The idea was that block-job-cancel will still leave the target in a
consistent state if executed during the second phase. Otherwise it is
impossible to take a consistent snapshot and keep running on the first
image.
>> + synced = true;
>> + s->common.offset = end * BDRV_SECTOR_SIZE;
>> + should_complete = block_job_is_cancelled(&s->common);
>> + cnt = bdrv_get_dirty_count(bs);
>> + }
>> +
>> + if (cnt == 0 && should_complete) {
>> + /* The dirty bitmap is not updated while operations are pending.
>> + * If we're about to exit, wait for pending operations before
>> + * calling bdrv_get_dirty_count(bs), or we may exit while the
>> + * source has dirty data to copy!
>> + *
>> + * Note that I/O can be submitted by the guest while
>> + * mirror_populate runs.
>> + */
>> + trace_mirror_before_drain(s, cnt);
>> + bdrv_drain_all();
>> + cnt = bdrv_get_dirty_count(bs);
>> + }
>> +
>> + ret = 0;
>> + trace_mirror_before_sleep(s, cnt, synced);
>> + if (!synced) {
>> + /* Publish progress */
>> + s->common.offset = end * BDRV_SECTOR_SIZE - cnt * BLOCK_SIZE;
>> +
>> + if (s->common.speed) {
>> + delay_ns = ratelimit_calculate_delay(&s->limit,
>> BDRV_SECTORS_PER_DIRTY_CHUNK);
>> + } else {
>> + delay_ns = 0;
>> + }
>> +
>> + /* Note that even when no rate limit is applied we need to yield
>> + * with no pending I/O here so that qemu_aio_flush() returns.
>> + */
>> + block_job_sleep_ns(&s->common, rt_clock, delay_ns);
>> + if (block_job_is_cancelled(&s->common)) {
>> + break;
>> + }
>> + } else if (!should_complete) {
>> + delay_ns = (cnt == 0 ? SLICE_TIME : 0);
>> + block_job_sleep_ns(&s->common, rt_clock, delay_ns);
>
> Why don't we check block_job_is_cancelled() here? I can't see how
> cancellation works in the second phase, except when cnt becomes 0.
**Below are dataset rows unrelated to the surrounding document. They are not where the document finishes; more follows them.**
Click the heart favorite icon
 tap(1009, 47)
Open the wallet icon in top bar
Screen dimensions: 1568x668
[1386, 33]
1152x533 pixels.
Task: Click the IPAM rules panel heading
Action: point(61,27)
Indeed cancellation requires consistency (and hence cnt == 0) in the
second phase.
> But this isn't guaranteed, is it?
Not guaranteed, but in practice it works and you can always throttle
writes on the source to guarantee that it does.
>> + } else if (cnt == 0) {
>> + /* The two disks are in sync. Exit and report successful
>> + * completion.
>> + */
>> + assert(QLIST_EMPTY(&bs->tracked_requests));
>> + s->common.cancelled = false;
>> + break;
>> + }
>> + }
>> +
>> +immediate_exit:
>> + g_free(s->buf);
>> + bdrv_set_dirty_tracking(bs, false);
>> + bdrv_close(s->target);
>> + bdrv_delete(s->target);
>> + block_job_completed(&s->common, ret);
>> +}
>
> Kevin
>